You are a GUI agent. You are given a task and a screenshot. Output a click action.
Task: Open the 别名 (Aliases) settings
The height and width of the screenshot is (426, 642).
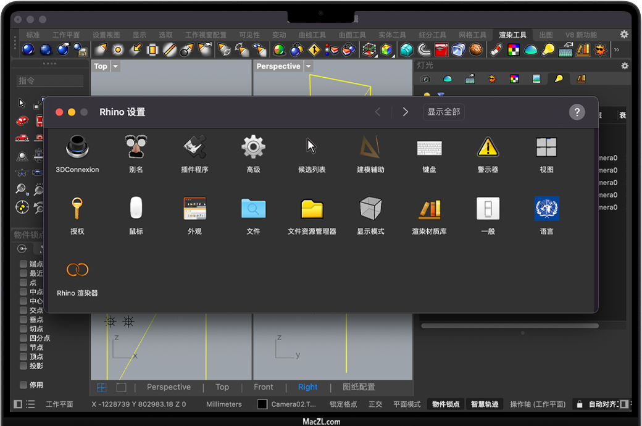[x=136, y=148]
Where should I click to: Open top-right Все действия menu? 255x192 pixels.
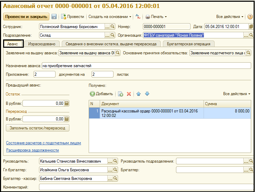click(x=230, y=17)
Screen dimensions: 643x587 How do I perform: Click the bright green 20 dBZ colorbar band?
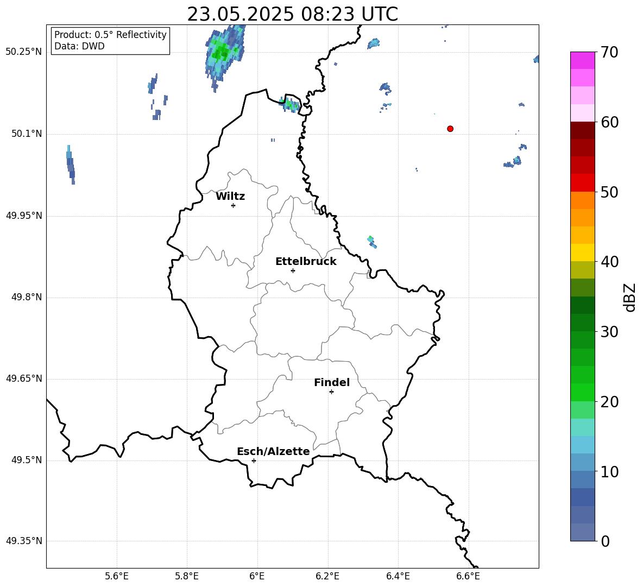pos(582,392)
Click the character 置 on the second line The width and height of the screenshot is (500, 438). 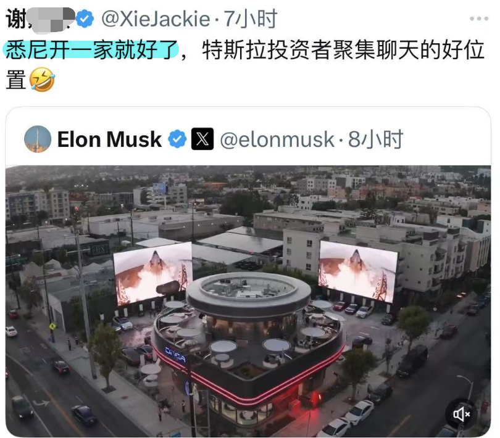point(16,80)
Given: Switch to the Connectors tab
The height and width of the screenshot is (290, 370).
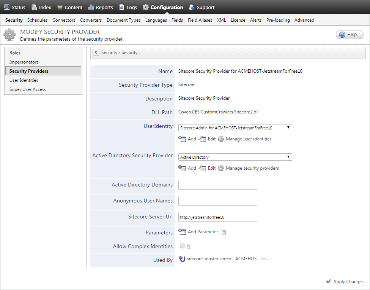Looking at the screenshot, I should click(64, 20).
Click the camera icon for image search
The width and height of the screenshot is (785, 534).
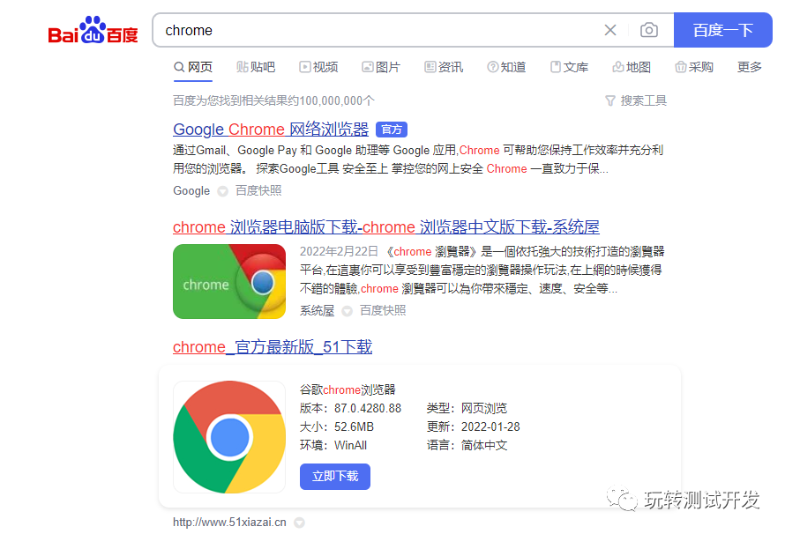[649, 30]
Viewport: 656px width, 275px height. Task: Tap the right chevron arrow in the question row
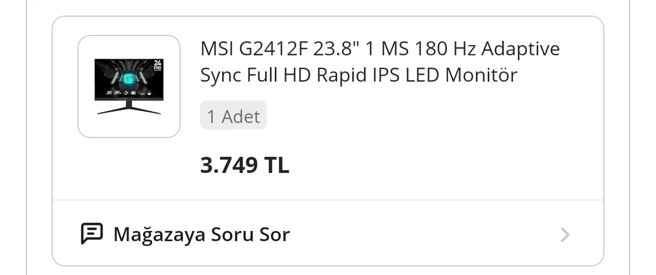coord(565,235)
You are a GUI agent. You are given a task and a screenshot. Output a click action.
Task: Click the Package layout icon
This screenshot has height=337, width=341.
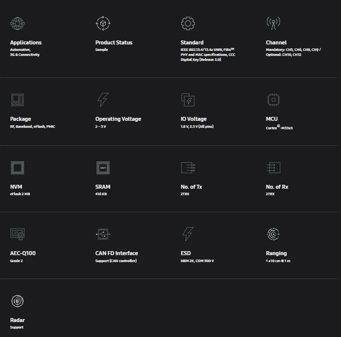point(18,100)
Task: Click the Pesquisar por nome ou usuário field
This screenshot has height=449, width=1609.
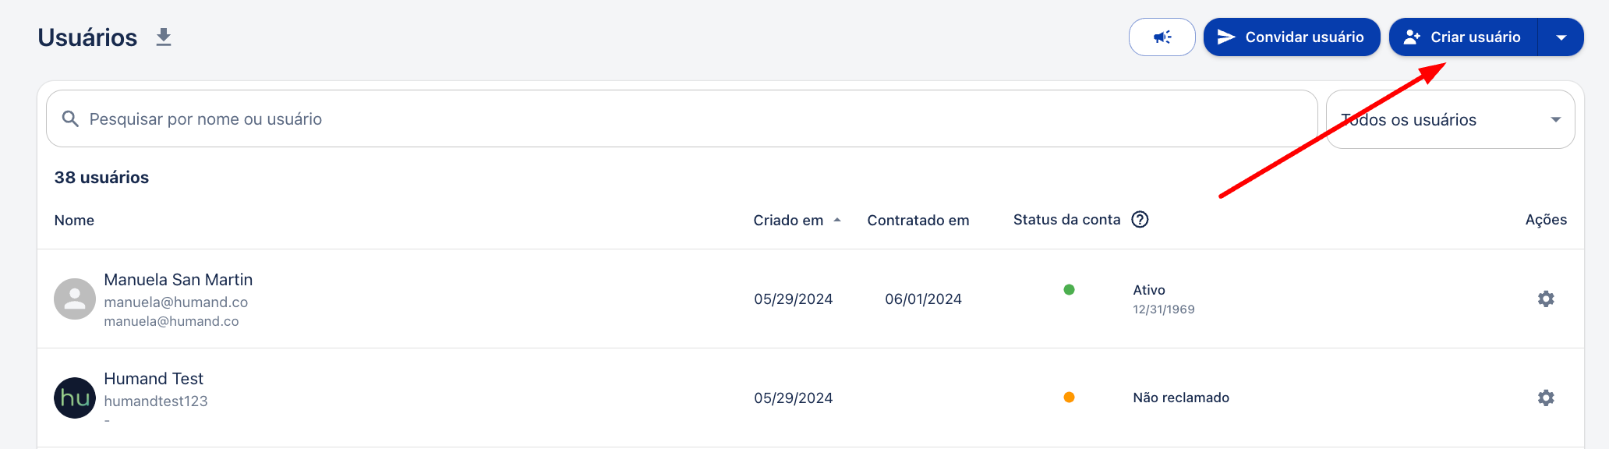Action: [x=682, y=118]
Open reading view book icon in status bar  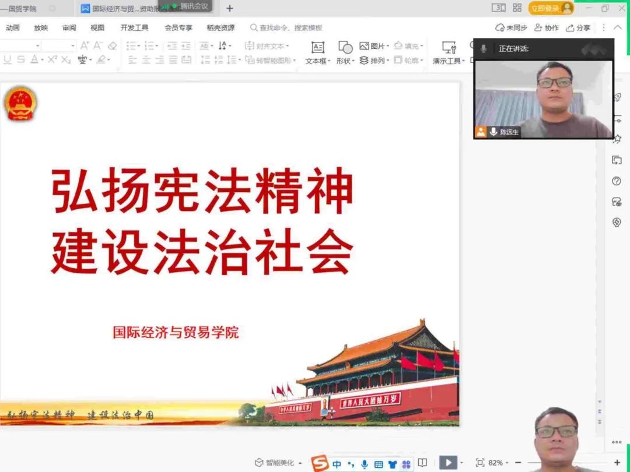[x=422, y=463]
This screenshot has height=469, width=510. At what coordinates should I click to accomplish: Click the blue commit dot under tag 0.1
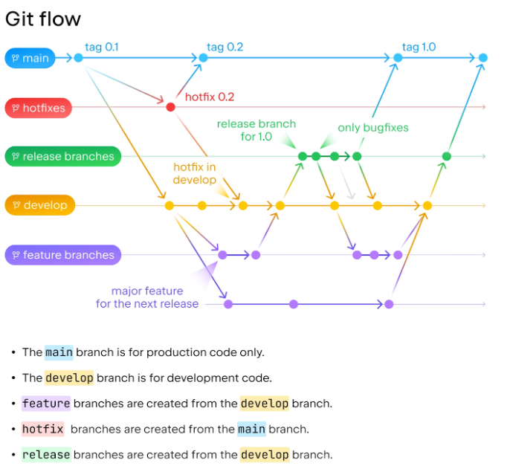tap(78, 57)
--
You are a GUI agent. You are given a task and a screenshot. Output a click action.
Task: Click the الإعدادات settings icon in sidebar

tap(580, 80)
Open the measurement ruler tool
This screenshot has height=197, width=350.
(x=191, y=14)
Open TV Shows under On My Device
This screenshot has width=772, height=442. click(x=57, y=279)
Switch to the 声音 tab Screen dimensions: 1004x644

- _What you have to do_
Find each line of the records above that contains the string "dimensions", matching case exactly, and copy those lines.

- _Answer to the task_
Screen dimensions: 643x587 How do I perform: Click the bright green 20 dBZ colorbar band?
Switch to the 声音 tab Screen dimensions: 1004x644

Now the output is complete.